Stated task: Copy out every item below, swapping "coordinates" for "location" wherever it appears and leaving the rest as it is.

Dataset excerpt:
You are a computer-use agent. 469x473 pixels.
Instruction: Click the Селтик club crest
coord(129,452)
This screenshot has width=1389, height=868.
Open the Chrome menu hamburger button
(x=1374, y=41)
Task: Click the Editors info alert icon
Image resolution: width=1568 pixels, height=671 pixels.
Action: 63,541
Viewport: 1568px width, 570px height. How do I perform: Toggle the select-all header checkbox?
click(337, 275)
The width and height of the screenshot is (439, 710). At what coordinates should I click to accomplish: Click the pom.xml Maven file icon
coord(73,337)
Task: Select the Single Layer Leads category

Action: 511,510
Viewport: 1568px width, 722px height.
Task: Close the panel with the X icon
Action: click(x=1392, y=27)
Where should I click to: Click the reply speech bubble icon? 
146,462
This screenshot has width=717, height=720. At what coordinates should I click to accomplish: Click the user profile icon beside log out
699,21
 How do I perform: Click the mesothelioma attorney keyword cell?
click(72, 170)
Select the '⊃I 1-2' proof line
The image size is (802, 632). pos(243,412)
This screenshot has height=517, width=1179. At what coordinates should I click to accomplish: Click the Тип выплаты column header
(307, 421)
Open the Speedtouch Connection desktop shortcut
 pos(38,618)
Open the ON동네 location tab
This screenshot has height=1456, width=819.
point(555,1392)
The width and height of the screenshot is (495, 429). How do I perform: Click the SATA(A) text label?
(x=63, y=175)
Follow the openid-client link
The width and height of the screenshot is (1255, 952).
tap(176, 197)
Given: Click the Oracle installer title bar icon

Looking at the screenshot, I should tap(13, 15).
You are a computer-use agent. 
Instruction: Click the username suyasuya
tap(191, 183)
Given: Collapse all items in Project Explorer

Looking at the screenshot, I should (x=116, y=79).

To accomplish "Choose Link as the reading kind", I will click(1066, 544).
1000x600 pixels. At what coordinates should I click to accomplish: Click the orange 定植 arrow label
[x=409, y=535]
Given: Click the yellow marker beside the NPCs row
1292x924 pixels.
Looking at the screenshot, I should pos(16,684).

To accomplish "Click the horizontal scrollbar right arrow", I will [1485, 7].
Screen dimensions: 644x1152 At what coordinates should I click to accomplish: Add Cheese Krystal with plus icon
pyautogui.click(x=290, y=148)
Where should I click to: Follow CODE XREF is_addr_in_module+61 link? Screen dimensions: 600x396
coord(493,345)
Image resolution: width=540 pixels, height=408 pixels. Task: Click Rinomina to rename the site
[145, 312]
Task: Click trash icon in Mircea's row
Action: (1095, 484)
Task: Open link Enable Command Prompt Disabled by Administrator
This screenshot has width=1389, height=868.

Written answer:
You are a computer-use agent. 469x473 pixels.
Instruction: Click the Селтик club crest
coord(129,452)
This screenshot has width=1389, height=868.
Open the Chrome menu hamburger button
(x=1374, y=41)
Task: Click the Editors info alert icon
Image resolution: width=1568 pixels, height=671 pixels.
Action: 63,541
Viewport: 1568px width, 570px height. How do I perform: Toggle the select-all header checkbox?
click(337, 275)
The width and height of the screenshot is (439, 710). At what location should I click to accomplish: Click the pom.xml Maven file icon
coord(73,337)
Task: Select the Single Layer Leads category

Action: 511,510
Viewport: 1568px width, 722px height.
Task: Close the panel with the X icon
Action: click(x=1392, y=27)
Where should I click to: Click the reply speech bubble icon? 
146,462
This screenshot has width=717, height=720. At what location should I click to accomplish: Click the user profile icon beside log out
699,21
 How do I perform: Click the mesothelioma attorney keyword cell?
click(72, 170)
Select the '⊃I 1-2' proof line
The image size is (802, 632). pos(243,412)
This screenshot has height=517, width=1179. At what location should I click to accomplish: Click the Тип выплаты column header
(307, 421)
Open the Speedtouch Connection desktop shortcut
 pos(38,618)
Open the ON동네 location tab
This screenshot has height=1456, width=819.
point(555,1392)
The width and height of the screenshot is (495, 429). How do I perform: Click the SATA(A) text label?
(x=63, y=175)
Follow the openid-client link
The width and height of the screenshot is (1255, 952).
tap(176, 197)
Given: Click the Oracle installer title bar icon

Looking at the screenshot, I should tap(13, 15).
You are a computer-use agent. 
Instruction: Click the username suyasuya
tap(191, 183)
Given: Collapse all items in Project Explorer

Looking at the screenshot, I should (x=116, y=79).

To accomplish "Choose Link as the reading kind", I will click(1066, 544).
1000x600 pixels. At what location should I click to accomplish: Click the orange 定植 arrow label
[x=409, y=535]
Given: Click the yellow marker beside the NPCs row
1292x924 pixels.
Looking at the screenshot, I should pos(16,684).

To accomplish "Click the horizontal scrollbar right arrow", I will [1485, 7].
Screen dimensions: 644x1152 At what location should I click to accomplish: Add Cheese Krystal with plus icon
pyautogui.click(x=290, y=148)
Where should I click to: Follow CODE XREF is_addr_in_module+61 link? Screen dimensions: 600x396
coord(493,345)
Image resolution: width=540 pixels, height=408 pixels. Task: Click Rinomina to rename the site
[145, 312]
Task: Click trash icon in Mircea's row
Action: (1095, 484)
Task: Open link Enable Command Prompt Disabled by Administrator
This screenshot has width=1389, height=868.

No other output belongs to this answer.